Back a few weeks I said that there were too few telephone lines in the Radcliffe and Wellesley dormitories. Since then there have been rumors that high Radcliffe authorities are looking into the situation. They wouldn't be high authorities, of course, if they didn't look into situations, and study matters, and investigate conditions. That is the rightful function of all high authorities and student council committees. But in the meantime the busy signals continue to buzz. And in the opinion of one non-authority who has never belonged to any student council of any kind, the solution is for somebody to decide to put in more telephone lines. This sounds simple. It is.

The Mary Burnham School for Girls is a place I haven't been to or thought of since the spring of 1946, but the other night memories of it, in a hurry, like returning memories always are, came rushing back.

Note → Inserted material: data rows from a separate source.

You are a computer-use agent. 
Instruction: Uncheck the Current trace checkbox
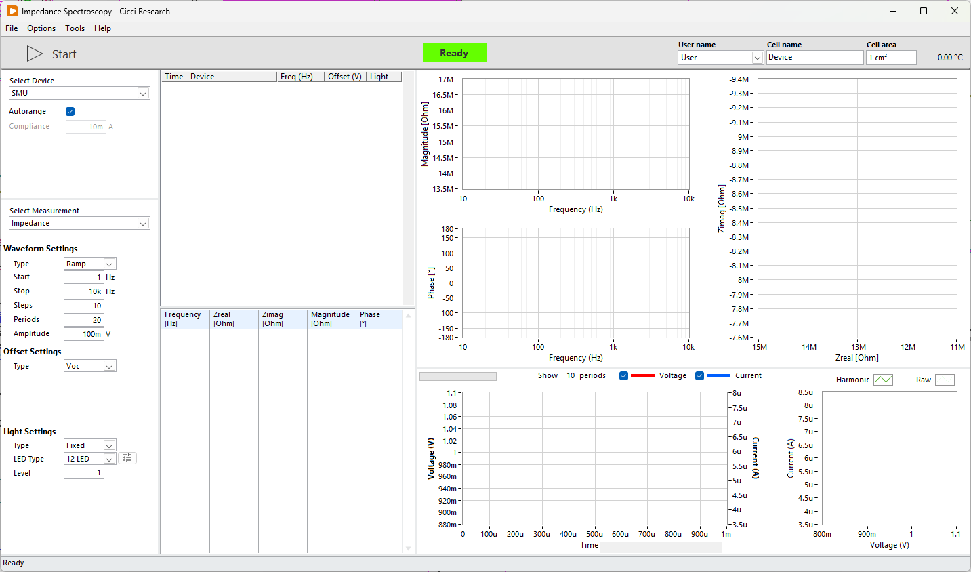(699, 375)
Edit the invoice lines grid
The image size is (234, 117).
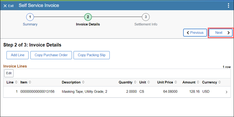9,73
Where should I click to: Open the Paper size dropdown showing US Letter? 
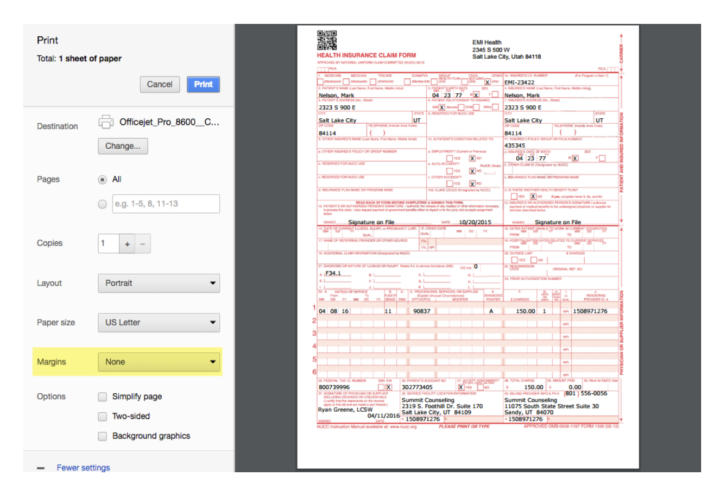coord(159,322)
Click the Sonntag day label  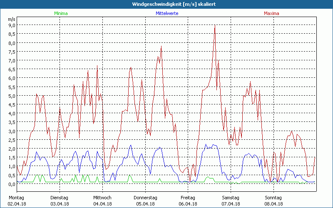click(273, 198)
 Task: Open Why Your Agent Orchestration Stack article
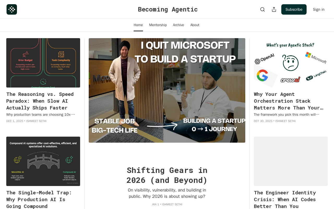tap(289, 101)
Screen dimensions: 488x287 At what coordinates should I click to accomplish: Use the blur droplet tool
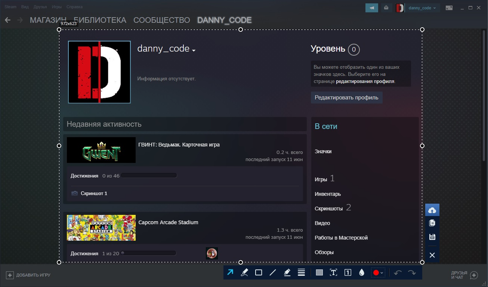click(361, 272)
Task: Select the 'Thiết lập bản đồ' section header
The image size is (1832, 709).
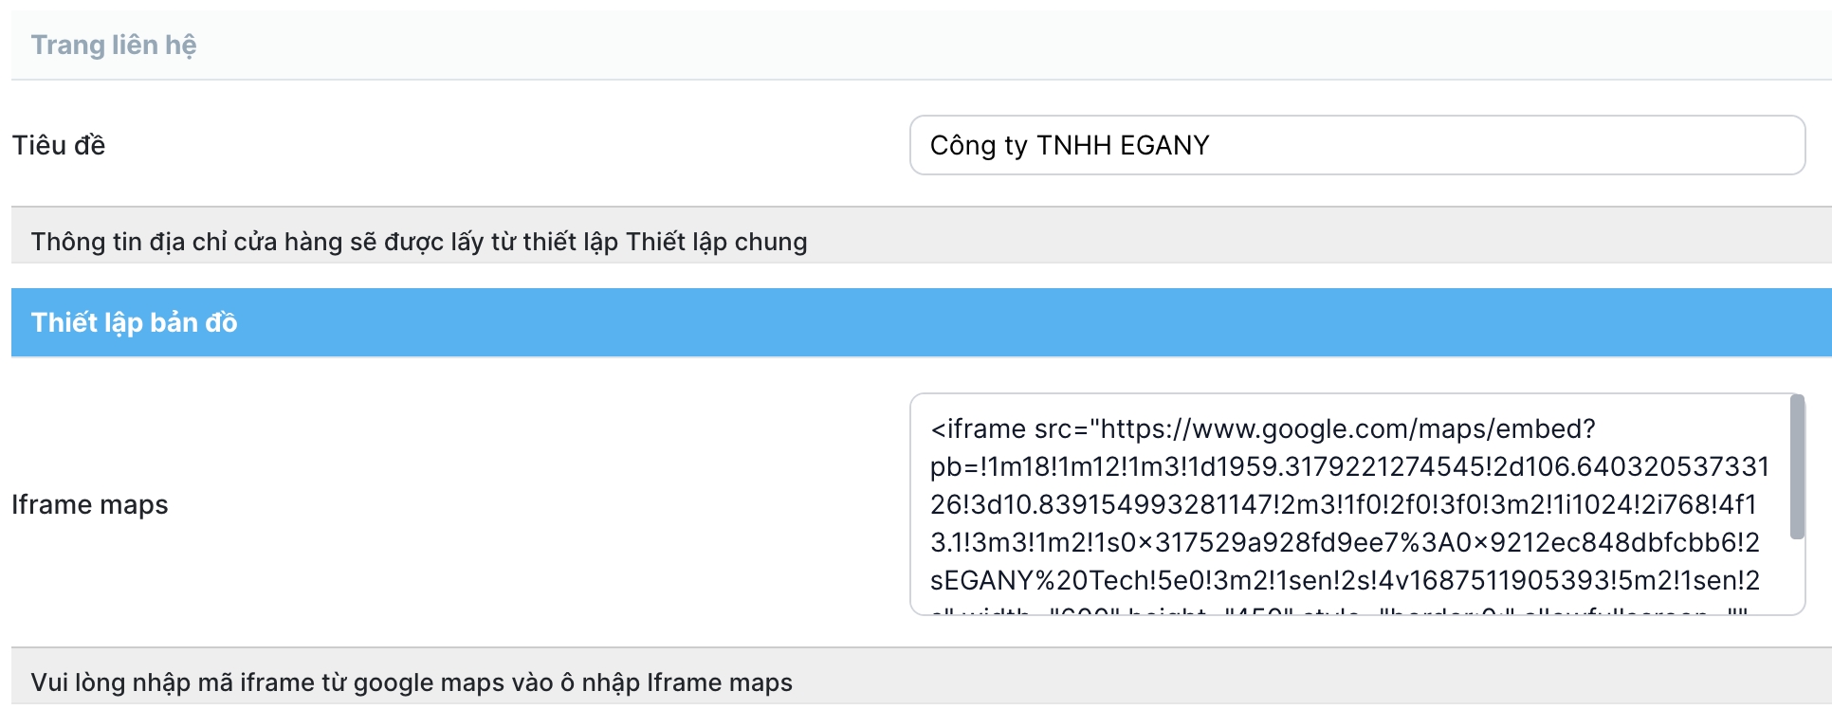Action: point(920,322)
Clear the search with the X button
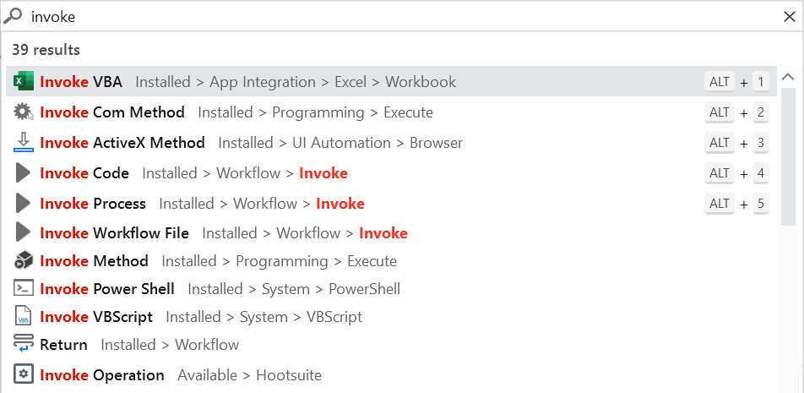Image resolution: width=804 pixels, height=393 pixels. 789,16
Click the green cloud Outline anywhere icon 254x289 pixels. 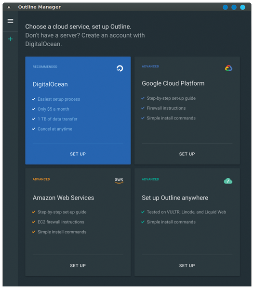coord(228,181)
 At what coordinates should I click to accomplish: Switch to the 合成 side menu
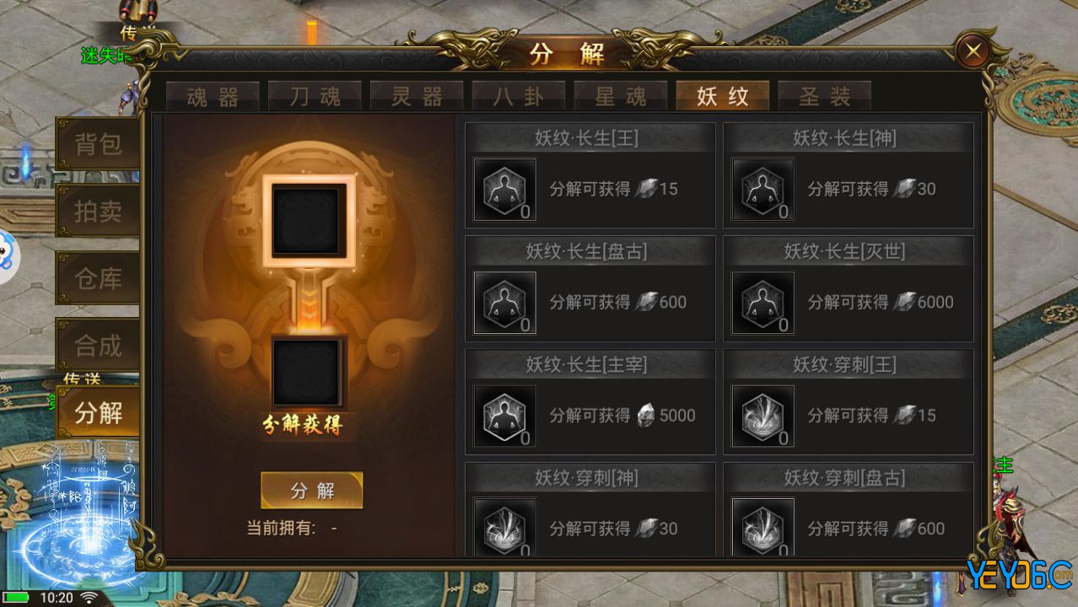[98, 346]
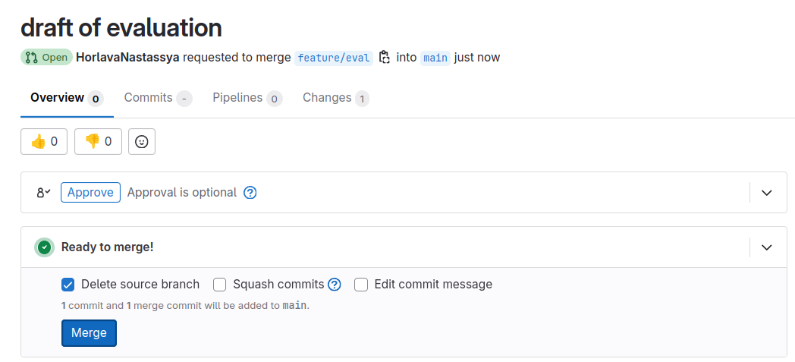The image size is (795, 362).
Task: Click the Approve button
Action: [90, 193]
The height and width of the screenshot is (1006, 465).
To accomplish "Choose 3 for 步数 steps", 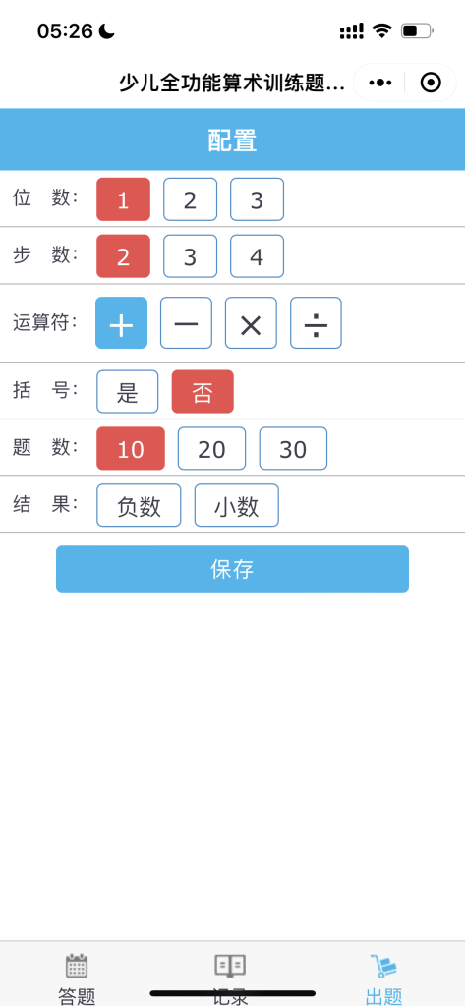I will tap(190, 256).
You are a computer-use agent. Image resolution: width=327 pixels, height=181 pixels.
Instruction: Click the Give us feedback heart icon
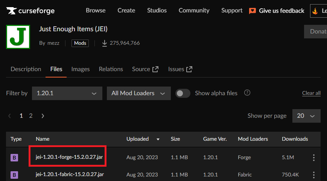click(252, 11)
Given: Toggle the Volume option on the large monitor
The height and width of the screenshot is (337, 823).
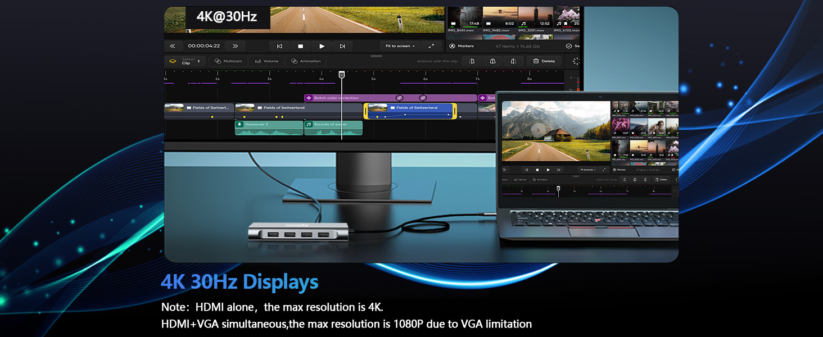Looking at the screenshot, I should pos(266,61).
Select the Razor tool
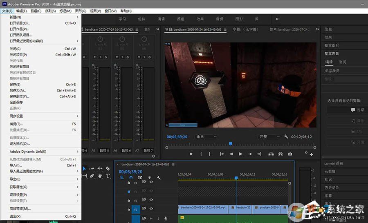Viewport: 368px width, 223px height. click(108, 168)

I was on the telephone, calling Radcliffe, listening to that old black busy signal that I know so well, when suddenly I remembered everything. In a flash, of course.

The first thing that came to mind was that Burnham girls are almost as hard to get on the telephone as Radcliffe girls. You have to be a relative of one of the sweet young inmates, or you can't talk to her. They get around this, of course, by having extraordinary numbers of cousins and uncles.

But before going on, let me give you a little background on the Burnham School. It is in Northampton, and bristles with rules similar to the one about telephone calls. One of them, for instance, says that a girl can't go out--even with her uncle or her first cousin--unless an official middle-aged female chaperone goes along.

Nonetheless, they have dances, and the main memory that came rushing back was about the one that I went to. It took place in a hotel ballroom located three blocks from the school. At the stroke of midnight an awful gray-haired lady blew a whistle, and the girls promptly marched single-file into an armored bus, which took them safely home.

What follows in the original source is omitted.